A la fin du Moyen Age, il y avait tant d’abus dans l’exploitation des forêts, que tous les gouvernements successifs s’en inquiétèrent, sans pouvoir y remédier efficacement et ce ne fut que Colbert qui, par une ordonnance de 1669, envoya des « commissaires réformateurs » pour réviser et réformer… Louis FROIDOUR, nous fait un portrait saisissant de la situation anarchique des forêts dévastées, et des montagnards défendant âprement leurs privilèges contre les rois successifs, sûrement exagéré et ne prenant en compte que les zones surexploitées faciles d’accès.

Sous le Consulat et l’Empire, l’Etat reprend les forêts aux communes et en mai 1827 l’instauration du code forestier est promulguée. Il déclenche en 1829 «  La Guerre des Demoiselles », qui démarre dans tout le Castillonnais et qui se répand rapidement dans le Couserans et jusque dans la vallée de Haute Ariège.

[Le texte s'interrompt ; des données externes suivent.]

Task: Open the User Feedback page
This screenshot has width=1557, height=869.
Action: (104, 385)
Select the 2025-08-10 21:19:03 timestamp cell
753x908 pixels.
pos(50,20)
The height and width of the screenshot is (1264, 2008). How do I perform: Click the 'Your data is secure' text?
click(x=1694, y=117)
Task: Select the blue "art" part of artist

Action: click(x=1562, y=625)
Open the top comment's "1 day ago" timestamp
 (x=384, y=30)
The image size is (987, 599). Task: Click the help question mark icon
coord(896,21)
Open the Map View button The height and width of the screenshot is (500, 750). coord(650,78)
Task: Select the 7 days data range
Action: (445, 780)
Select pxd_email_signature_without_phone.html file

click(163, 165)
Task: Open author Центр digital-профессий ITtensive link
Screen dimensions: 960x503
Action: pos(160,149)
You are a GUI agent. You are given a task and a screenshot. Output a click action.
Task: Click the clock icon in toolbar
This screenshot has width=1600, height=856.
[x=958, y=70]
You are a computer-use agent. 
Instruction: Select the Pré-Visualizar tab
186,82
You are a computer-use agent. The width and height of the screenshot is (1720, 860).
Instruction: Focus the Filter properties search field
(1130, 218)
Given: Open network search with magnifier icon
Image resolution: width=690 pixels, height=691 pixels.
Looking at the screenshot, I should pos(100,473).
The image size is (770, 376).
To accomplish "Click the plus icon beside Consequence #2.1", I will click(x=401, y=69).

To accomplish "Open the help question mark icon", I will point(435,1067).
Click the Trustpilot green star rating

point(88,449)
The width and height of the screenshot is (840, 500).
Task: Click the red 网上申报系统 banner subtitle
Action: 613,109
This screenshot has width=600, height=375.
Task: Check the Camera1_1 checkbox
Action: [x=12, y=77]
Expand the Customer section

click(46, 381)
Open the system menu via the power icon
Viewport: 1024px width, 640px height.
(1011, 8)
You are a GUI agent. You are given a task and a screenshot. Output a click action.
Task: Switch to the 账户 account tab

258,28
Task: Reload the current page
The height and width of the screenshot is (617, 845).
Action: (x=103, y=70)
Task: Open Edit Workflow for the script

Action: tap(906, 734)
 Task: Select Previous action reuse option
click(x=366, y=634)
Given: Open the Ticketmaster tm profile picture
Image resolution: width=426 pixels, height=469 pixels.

Le Couserans respire l’esprit de folle indépendance de ses habitants qui, jamais, n’hésitèrent à se soulever contre l’autorité quand ils flairaient une injustice. Le code forestier supprime les droits d’usages ancestraux sur la forêt, qui dans l’esprit des montagnards, équivalaient à un véritable droit de propriété. Les droits d’affouage (bois de chauffage), de marronnage (bois de construction) de pacage ou encore ceux de cueillette, de pêche et  de chasse sont supprimés. Or, dans le même temps, les maîtres de forges continuent de surexploiter les forêts, moyennant finances.

Les révoltés, masqués, portaient une chemise blanche, parfois un jupon et se donnaient des surnoms de femmes, pour ne pas être reconnus.

Il faut se souvenir qu’en 1829, l’hiver précoce avait succédé à de mauvaises récoltes. Devant ces calamités qui s’abattaient sur leurs épaules misérables, les paysans de l’Ariège se résignèrent, mais n’acceptèrent pas, qu’en plus, on leur enlève leurs droits ancestraux par une nouvelle loi.

Les Demoiselles s’organisent très vite et bastonnent les gardes forestiers, brûlant leurs biens, mais sauvant toujours leur bétail. En huit mois de lutte, il n’y aura aucune victime, aucun cadavre.

La Guerre des Demoiselles ressurgira à chaque intervention de l’état contraire aux idées des montagnards, en 1848 et 1870, mais de manière atténuée.

Peu à peu, la population diminue, les forges se voient supplantées par les hauts fourneaux et la demande en bois s’amoindrit. En 1870, le code forestier peut enfin être appliqué, et le reboisement intervient. La guerre des demoiselles prend fin elle aussi.

Actuellement la forêt est gérée par l’O.N.F. sur une grande partie de la commune. Il existe encore quelques conflits sur des droits d’usage, et certaines personnes aiment rappeler aux gardes cette période.